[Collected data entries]
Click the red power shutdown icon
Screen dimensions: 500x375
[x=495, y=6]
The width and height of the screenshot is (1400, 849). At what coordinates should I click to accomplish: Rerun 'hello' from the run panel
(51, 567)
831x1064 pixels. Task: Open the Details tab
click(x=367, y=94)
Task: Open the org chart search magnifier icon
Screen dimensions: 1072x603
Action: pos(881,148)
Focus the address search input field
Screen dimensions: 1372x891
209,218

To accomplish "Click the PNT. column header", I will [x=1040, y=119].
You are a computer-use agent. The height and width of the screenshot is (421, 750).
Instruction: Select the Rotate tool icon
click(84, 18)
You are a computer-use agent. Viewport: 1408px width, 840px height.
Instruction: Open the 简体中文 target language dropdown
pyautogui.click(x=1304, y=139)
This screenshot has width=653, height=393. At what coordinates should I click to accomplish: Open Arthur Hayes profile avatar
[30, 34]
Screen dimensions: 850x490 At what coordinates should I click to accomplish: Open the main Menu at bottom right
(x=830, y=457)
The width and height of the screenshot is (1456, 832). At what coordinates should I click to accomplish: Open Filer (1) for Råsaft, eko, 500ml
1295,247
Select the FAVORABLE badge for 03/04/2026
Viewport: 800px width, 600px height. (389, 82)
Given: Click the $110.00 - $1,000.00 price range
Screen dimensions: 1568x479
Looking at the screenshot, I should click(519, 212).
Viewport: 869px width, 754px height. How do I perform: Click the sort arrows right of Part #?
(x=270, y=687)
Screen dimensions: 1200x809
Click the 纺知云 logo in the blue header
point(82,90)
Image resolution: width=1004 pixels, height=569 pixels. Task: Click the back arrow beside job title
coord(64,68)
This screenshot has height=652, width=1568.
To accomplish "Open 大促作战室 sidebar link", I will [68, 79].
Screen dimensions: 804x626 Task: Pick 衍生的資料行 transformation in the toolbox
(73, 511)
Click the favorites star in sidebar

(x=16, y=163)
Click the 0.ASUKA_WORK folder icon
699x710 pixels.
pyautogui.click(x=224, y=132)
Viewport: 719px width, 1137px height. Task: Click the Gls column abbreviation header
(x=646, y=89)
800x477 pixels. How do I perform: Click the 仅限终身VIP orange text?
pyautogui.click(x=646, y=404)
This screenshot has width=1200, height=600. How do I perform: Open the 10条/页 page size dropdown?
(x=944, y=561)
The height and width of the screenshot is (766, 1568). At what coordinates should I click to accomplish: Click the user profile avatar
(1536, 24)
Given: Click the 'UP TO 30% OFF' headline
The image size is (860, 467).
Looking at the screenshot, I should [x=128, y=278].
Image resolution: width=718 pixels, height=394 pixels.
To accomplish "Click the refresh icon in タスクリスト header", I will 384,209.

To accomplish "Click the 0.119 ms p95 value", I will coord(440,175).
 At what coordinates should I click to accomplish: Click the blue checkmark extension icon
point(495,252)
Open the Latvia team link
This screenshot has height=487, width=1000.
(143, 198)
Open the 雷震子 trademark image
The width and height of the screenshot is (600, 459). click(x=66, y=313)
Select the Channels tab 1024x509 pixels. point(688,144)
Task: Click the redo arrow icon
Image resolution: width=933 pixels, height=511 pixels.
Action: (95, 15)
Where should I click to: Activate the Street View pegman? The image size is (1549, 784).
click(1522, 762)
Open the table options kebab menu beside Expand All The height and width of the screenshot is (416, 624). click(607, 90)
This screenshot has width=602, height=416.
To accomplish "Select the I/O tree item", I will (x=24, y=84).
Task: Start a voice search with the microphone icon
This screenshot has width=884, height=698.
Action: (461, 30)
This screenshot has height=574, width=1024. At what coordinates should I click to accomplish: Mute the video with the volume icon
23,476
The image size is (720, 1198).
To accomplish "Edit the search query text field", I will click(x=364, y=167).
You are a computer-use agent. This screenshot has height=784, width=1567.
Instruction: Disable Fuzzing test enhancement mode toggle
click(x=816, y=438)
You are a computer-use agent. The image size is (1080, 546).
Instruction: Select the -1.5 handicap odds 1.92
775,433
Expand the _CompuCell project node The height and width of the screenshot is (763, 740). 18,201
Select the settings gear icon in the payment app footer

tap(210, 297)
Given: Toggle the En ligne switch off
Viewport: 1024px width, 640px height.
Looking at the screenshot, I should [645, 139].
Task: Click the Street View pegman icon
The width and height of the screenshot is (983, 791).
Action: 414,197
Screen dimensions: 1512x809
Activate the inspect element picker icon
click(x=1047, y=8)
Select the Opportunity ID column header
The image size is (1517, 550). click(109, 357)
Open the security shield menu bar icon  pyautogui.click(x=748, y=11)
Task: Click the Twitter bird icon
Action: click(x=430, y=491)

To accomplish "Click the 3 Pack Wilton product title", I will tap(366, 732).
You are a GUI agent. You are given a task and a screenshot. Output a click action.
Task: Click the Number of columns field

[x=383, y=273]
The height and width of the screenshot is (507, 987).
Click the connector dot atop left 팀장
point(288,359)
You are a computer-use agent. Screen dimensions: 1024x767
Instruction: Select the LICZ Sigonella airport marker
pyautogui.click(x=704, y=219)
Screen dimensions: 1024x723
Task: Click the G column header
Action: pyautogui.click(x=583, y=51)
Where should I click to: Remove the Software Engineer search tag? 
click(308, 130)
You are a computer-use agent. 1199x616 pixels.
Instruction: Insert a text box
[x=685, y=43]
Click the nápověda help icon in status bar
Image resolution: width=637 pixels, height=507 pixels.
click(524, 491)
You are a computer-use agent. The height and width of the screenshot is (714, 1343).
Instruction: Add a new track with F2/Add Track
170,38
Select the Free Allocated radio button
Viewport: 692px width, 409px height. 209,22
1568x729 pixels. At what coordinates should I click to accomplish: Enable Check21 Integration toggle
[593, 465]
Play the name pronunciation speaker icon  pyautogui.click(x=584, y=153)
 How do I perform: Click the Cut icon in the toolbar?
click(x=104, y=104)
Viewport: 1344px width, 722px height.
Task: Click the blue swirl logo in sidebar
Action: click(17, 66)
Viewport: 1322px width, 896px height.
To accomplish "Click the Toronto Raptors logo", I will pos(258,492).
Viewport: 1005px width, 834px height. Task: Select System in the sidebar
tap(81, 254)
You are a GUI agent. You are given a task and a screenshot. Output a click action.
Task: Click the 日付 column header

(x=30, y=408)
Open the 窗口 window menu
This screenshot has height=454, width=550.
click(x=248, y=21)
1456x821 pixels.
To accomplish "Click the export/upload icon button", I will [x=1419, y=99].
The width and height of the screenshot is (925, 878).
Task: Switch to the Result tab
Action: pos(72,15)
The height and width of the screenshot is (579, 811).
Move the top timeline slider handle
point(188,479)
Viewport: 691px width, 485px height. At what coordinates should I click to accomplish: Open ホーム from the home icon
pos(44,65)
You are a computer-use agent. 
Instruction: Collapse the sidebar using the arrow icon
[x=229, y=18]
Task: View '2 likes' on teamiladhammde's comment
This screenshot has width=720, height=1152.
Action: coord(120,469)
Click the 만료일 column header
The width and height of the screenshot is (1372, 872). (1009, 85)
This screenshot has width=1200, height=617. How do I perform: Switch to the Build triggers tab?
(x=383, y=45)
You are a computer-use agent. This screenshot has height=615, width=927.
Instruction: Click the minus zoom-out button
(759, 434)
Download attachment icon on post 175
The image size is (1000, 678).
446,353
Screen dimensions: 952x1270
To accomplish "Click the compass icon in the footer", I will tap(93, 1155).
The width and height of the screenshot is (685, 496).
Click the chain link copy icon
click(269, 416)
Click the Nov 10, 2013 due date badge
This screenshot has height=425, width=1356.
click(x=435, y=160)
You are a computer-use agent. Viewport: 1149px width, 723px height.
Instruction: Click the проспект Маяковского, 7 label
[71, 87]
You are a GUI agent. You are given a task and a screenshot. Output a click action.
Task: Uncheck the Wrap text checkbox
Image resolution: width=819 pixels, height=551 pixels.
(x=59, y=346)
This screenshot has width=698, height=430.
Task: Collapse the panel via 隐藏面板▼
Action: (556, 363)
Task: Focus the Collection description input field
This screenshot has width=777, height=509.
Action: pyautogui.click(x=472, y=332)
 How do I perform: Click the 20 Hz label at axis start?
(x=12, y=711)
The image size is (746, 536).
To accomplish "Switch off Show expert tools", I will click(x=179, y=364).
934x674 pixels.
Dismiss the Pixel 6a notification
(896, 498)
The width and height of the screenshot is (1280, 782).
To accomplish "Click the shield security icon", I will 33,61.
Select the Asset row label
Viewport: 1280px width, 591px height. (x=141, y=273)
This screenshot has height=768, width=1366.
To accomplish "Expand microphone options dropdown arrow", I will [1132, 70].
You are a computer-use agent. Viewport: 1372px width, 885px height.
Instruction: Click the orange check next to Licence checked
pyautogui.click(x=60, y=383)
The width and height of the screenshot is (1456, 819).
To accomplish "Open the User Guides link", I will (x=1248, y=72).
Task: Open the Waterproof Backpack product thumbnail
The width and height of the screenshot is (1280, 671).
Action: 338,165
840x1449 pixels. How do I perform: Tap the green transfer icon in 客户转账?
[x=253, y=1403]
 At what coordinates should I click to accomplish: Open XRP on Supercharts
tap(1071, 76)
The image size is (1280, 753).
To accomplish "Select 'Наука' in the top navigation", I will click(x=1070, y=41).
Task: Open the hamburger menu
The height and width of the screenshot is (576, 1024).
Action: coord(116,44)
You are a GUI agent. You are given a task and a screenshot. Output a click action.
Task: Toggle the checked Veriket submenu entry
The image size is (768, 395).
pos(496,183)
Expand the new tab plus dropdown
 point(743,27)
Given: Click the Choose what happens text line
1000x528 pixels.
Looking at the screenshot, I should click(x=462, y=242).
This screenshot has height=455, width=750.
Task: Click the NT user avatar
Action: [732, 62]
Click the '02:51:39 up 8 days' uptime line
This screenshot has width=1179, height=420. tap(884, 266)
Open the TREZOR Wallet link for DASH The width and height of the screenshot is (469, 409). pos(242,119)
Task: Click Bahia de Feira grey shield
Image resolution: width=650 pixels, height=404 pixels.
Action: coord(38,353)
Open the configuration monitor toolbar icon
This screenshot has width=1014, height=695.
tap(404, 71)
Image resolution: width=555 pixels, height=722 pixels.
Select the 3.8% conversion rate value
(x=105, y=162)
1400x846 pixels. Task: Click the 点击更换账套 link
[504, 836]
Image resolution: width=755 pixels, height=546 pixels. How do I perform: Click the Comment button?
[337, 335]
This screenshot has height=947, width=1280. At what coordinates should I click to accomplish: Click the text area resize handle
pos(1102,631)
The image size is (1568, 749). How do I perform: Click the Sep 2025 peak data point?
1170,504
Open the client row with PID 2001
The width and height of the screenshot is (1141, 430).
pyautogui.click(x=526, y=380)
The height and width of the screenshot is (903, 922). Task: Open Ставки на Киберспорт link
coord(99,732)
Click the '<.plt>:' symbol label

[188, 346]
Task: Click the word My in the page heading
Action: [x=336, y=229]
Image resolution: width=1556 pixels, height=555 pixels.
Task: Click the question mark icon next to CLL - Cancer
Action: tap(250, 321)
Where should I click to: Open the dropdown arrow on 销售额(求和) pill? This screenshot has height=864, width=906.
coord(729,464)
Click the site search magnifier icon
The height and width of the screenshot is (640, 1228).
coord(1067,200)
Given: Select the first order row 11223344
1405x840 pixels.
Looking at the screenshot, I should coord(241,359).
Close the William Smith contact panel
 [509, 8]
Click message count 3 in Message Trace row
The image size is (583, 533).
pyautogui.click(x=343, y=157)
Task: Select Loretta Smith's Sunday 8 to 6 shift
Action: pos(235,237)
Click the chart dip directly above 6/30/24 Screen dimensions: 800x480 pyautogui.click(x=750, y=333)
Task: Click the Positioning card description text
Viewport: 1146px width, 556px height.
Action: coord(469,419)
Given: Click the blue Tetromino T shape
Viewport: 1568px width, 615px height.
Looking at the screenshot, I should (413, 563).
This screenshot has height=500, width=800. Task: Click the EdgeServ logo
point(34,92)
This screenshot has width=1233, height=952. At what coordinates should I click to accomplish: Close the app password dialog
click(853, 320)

PROBLEM TO SOLVE: After locating the line holding "Play the name" above, output exactly that line and every line after it through the line holding "1456x821 pixels.". Include nothing else.

ANSWER FOR THE TASK:
Play the name pronunciation speaker icon  pyautogui.click(x=584, y=153)
 How do I perform: Click the Cut icon in the toolbar?
click(x=104, y=104)
Viewport: 1344px width, 722px height.
Task: Click the blue swirl logo in sidebar
Action: click(17, 66)
Viewport: 1322px width, 896px height.
To accomplish "Click the Toronto Raptors logo", I will pos(258,492).
Viewport: 1005px width, 834px height. Task: Select System in the sidebar
tap(81, 254)
You are a GUI agent. You are given a task and a screenshot. Output a click action.
Task: Click the 日付 column header

(x=30, y=408)
Open the 窗口 window menu
This screenshot has height=454, width=550.
click(x=248, y=21)
1456x821 pixels.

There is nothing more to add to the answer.